Daniel squinted up at the low cloud cover, then shrugged. "Harlan did warn us. Hey, you think that rock over there is too far from the power source?"

"No," Jack said immediately, resenting how quickly he knew the answer for absolutely, no question about it, one hundred percent sure. People weren't meant to be able to visually estimate distance to within a millimeter, dammit. Besides, Daniel would've known the answer to his question himself, if he'd just thought about it for a second. "Should be well within tolerance. Of course, it's a rock..."

"More interesting than bare dirt," Daniel pointed out. "Besides, you don't have to come. You could... save the experience for the future. You know, if you get bored."

"If?"

"Well, if you want to go back down I think Harlan was looking for someone to help him clean out the ductwork on the fifth level, which would certainly give you a chance to spend some quality time with him--"

"Ah, yes, exploration," Jack said, launching off toward the rock before Daniel was done talking. "Exploration is very important. You coming or not?"

The outcropping was about ten feet tall--three thousand one hundred and twelve millimeters, actually--and was colored an incredibly boring shade of tan. "Sandstone," Daniel said, and then he went on talking about deposition patterns and sedimentation and quartz, with a brief side excursion when he discovered what looked like a patch of lichen, though who knows if it really is lichen, Jack, I wonder if the xenobiologists ever decided whether they think all of the life out here was seeded from Earth or if it might just be some kind of parallel evolution so it just looks like lichen, maybe Harlan was wrong about the possibility of the surface someday being habitable again, and Jack actually had to reach over and smack his hand away from the flat little clump of grey and yellow hearts to keep him from pulling it off of the rock.

"It's the only living thing for miles, Daniel," he snapped, gut twisting with the admission. "Leave it alone."

Daniel didn't argue, which was weird, but a nice change. Instead, he slid down onto the ground and stretched his legs out in front of him, squirming his heels into the ground as if trying to leave some sort of territorial marking behind: Daniel Jackson Was Here. "If Sam figures out the power problem, we'll be able to go farther out," he said after a while. "I don't suppose there's likely to be much of the cities left after this long, but we could certainly look."

"Oh yeah." Jack sat down heavily next to him, tipping his head back against the rock. "Sounds like a laugh a minute."

Dirt spattered onto Jack's shoes; Daniel had kicked at the ground again, a little irritably. "You know, it doesn't all have to be about the things we can't have. It could be... I mean, isn't there anything you've ever wanted to do, but not had time for?
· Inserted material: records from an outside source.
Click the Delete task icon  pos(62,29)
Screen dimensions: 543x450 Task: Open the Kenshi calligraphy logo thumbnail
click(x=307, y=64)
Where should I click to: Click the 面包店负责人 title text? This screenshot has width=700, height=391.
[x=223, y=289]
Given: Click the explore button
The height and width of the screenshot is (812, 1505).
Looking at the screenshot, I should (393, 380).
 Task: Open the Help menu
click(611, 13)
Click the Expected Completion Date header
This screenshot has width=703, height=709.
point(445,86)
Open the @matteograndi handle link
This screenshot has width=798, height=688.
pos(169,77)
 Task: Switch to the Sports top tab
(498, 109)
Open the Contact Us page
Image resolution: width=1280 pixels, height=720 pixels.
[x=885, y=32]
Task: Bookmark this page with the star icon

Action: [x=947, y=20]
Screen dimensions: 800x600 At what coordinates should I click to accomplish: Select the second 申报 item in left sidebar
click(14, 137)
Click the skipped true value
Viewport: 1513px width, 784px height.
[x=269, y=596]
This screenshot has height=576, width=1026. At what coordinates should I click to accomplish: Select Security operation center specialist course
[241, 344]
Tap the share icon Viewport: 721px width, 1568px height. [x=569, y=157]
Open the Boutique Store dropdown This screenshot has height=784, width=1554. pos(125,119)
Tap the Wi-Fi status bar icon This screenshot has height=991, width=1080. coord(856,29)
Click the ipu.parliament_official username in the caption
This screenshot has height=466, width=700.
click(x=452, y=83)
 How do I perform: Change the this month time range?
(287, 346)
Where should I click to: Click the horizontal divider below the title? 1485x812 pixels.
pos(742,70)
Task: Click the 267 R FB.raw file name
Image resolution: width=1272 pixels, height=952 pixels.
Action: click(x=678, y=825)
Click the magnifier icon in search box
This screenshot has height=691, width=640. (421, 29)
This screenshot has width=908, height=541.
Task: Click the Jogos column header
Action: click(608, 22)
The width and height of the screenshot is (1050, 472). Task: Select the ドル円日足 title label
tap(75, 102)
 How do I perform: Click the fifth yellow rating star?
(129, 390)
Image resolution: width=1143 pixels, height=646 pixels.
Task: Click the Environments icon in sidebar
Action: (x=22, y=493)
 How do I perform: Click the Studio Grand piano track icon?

Or not been able to do, or... like the freefall thing, something that would've been stupid and dangerous but now you can do it." Daniel paused. "You might even decide you want to learn Ancient Egyptian after all. Door's always open."

He meant it, Jack thought. Daniel didn't always say what he was thinking, but he was the kind of guy who generally meant what he said. It was one of his more attractive qualities, and there, he'd thought it out loud. Thank God he'd talked Carter down from installing the internal radios, because that was all he needed, really.

Open doors.

Huh.

Earth was gone. The SGC, the Air Force, everything he had ever meant to do for them… even Sara, who had been gone before but still there, a possibility curled up in the back of Jack's brain. Maybe they could get away from Harlan eventually; he hadn't talked to them all about that yet, but he knew why Carter was so damn interested in those portable power packs, and it wasn't so that they could go looking for ruins on the surface. But until then…

The sky was solid with cloud from one horizon to the other, but when Jack looked over, Daniel was staring up at them like he could see shapes. Which, hey, maybe he could. Jack could believe in stranger things happening, like the way that when Daniel twisted to look at something off to the left he shifted over just a little, just enough so they touched from ankle to toe, and Jack found that his only thought was yes.